▶ **Data to use**
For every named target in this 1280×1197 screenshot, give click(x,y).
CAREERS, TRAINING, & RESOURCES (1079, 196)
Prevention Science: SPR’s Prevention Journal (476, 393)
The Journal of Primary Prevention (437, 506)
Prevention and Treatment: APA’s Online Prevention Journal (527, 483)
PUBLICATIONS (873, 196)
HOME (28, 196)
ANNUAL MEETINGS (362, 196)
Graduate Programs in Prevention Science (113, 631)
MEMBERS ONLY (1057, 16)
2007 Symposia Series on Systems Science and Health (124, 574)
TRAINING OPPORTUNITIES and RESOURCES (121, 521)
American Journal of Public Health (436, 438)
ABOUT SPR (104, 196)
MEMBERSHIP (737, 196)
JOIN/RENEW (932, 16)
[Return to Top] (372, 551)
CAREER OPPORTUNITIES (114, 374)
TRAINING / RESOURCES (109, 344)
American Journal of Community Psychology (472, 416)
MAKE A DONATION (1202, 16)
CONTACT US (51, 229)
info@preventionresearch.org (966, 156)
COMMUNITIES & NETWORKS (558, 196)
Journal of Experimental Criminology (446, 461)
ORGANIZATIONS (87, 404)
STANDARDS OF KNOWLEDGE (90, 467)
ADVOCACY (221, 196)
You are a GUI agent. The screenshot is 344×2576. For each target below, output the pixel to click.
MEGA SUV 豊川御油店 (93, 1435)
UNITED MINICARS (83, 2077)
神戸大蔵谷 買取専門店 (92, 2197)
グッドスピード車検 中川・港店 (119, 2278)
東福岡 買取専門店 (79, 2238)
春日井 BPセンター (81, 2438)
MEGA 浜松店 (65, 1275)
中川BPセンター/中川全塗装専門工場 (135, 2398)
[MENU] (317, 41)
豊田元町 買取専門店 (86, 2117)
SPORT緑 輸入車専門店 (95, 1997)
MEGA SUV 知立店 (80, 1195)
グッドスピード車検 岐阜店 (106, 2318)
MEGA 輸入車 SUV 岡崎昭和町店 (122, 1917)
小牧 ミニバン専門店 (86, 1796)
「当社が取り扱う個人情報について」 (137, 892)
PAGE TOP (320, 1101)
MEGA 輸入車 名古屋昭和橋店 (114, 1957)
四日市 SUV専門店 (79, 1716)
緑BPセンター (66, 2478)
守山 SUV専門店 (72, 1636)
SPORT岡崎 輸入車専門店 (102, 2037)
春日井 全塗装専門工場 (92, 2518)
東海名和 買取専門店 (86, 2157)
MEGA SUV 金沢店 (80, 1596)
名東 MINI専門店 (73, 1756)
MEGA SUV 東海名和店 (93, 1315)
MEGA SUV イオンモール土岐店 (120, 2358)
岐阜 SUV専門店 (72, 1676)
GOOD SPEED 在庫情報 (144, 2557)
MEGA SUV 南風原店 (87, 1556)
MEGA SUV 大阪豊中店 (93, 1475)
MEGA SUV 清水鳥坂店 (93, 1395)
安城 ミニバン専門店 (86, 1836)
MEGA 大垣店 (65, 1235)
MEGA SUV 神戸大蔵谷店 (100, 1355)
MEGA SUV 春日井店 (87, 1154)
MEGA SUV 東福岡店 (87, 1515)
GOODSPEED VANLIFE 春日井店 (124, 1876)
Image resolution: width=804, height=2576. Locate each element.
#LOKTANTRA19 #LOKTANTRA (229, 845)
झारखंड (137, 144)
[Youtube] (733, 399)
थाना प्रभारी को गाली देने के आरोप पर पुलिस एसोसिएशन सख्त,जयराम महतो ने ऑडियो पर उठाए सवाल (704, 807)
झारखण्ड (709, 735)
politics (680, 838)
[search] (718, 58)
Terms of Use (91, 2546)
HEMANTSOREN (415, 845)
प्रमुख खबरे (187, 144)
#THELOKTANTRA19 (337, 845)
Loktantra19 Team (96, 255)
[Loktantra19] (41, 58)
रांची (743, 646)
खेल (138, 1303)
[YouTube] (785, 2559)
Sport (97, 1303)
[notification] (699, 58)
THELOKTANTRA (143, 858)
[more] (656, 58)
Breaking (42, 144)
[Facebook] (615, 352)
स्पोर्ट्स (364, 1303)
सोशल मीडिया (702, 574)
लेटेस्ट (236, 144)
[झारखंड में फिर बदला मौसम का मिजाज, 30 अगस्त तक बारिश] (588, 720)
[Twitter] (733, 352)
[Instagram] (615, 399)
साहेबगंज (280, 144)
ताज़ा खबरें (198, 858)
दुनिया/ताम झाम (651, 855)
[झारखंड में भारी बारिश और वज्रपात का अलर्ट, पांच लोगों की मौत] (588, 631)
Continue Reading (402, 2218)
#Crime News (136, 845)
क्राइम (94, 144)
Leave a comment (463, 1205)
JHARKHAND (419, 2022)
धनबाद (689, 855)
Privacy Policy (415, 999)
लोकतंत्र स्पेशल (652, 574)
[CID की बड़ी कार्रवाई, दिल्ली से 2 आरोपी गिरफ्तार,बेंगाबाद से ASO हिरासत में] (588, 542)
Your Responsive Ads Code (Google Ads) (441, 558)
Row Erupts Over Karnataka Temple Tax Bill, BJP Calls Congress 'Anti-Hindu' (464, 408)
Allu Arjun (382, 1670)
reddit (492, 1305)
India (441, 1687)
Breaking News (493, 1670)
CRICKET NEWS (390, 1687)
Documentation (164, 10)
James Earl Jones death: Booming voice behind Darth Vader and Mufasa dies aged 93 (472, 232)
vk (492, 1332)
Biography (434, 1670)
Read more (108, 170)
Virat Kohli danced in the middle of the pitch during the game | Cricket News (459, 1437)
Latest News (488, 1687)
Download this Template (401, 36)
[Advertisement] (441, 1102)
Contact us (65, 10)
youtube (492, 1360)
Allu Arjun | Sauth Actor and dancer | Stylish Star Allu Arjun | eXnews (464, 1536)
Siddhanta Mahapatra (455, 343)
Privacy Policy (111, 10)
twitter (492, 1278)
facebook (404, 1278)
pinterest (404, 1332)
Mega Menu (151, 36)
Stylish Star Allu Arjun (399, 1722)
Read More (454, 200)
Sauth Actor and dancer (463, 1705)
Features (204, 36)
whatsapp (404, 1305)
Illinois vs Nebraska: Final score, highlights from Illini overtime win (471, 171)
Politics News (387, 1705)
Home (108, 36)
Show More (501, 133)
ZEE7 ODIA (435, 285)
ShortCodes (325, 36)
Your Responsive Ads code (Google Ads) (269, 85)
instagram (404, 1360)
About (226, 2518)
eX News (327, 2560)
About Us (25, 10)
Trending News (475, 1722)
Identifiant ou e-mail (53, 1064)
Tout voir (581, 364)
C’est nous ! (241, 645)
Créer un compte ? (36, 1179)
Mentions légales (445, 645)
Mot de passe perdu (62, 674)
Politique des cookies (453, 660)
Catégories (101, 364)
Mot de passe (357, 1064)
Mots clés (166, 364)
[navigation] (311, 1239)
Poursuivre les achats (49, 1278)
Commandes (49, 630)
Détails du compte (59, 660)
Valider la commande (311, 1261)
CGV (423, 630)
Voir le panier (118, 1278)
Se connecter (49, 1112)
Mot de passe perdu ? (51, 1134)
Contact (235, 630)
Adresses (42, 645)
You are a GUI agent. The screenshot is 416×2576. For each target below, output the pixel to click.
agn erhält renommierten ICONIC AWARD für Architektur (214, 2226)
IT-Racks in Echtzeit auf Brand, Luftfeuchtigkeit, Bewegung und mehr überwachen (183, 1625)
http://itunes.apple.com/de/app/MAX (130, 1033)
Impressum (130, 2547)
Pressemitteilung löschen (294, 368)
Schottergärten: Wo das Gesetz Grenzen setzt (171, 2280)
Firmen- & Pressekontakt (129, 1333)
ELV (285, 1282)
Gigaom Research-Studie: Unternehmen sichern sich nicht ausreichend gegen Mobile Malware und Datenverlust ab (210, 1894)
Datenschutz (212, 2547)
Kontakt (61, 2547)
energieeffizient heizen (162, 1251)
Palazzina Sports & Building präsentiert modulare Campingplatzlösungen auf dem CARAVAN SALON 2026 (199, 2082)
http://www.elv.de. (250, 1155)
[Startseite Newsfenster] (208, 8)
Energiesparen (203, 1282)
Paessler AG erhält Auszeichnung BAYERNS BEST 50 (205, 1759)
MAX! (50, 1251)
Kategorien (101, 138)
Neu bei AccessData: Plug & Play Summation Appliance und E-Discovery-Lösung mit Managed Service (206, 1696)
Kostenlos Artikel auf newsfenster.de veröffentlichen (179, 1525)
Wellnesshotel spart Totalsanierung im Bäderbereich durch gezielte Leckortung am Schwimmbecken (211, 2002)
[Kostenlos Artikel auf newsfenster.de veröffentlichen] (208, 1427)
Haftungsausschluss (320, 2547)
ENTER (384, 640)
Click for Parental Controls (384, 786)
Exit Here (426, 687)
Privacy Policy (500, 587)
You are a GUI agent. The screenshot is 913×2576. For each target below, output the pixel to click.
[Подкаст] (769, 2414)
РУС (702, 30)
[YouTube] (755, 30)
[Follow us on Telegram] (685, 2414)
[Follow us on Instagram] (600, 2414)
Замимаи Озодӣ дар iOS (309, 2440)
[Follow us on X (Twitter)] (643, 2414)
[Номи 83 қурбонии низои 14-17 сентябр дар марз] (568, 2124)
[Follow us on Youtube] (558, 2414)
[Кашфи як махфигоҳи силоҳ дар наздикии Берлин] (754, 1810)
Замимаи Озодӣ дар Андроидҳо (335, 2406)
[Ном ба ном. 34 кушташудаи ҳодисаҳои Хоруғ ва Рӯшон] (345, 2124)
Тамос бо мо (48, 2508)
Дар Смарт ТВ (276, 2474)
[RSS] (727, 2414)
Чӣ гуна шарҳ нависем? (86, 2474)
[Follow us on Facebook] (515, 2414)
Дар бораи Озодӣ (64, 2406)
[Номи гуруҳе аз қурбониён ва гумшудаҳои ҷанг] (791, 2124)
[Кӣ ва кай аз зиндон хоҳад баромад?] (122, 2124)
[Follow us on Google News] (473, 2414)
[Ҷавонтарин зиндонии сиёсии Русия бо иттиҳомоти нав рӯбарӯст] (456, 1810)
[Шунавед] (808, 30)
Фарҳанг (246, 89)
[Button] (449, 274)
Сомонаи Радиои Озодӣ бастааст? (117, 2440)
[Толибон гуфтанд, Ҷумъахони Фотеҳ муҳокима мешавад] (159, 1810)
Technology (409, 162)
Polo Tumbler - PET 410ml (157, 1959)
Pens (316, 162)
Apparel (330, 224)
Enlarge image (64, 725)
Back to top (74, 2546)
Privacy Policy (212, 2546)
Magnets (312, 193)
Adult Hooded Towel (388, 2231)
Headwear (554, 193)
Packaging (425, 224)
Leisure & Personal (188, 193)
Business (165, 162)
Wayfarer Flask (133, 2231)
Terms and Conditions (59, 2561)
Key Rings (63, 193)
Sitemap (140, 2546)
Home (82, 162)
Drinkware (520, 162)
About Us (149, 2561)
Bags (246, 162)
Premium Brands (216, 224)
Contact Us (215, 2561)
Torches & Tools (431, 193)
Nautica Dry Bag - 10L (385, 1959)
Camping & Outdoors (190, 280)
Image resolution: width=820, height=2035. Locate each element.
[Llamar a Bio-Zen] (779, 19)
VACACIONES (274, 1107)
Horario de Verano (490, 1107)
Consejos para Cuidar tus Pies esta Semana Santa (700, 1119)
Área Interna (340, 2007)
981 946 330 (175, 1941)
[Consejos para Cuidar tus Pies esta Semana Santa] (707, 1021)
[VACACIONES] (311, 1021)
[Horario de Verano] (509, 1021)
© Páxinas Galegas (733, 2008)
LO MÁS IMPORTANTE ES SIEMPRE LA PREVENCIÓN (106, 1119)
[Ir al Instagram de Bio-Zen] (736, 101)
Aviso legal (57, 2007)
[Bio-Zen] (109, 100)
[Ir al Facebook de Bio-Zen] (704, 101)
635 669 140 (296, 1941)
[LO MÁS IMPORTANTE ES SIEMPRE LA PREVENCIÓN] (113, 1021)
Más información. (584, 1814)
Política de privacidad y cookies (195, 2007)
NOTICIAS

▶ **Exercise requirements**
Begin at the line containing "Horario de Verano (490, 1107)" and reproduce each line through the end of the records above.

▶ **Answer box**
Horario de Verano (490, 1107)
Consejos para Cuidar tus Pies esta Semana Santa (700, 1119)
Área Interna (340, 2007)
981 946 330 (175, 1941)
[Consejos para Cuidar tus Pies esta Semana Santa] (707, 1021)
[VACACIONES] (311, 1021)
[Horario de Verano] (509, 1021)
© Páxinas Galegas (733, 2008)
LO MÁS IMPORTANTE ES SIEMPRE LA PREVENCIÓN (106, 1119)
[Ir al Instagram de Bio-Zen] (736, 101)
Aviso legal (57, 2007)
[Bio-Zen] (109, 100)
[Ir al Facebook de Bio-Zen] (704, 101)
635 669 140 (296, 1941)
[LO MÁS IMPORTANTE ES SIEMPRE LA PREVENCIÓN] (113, 1021)
Más información. (584, 1814)
Política de privacidad y cookies (195, 2007)
NOTICIAS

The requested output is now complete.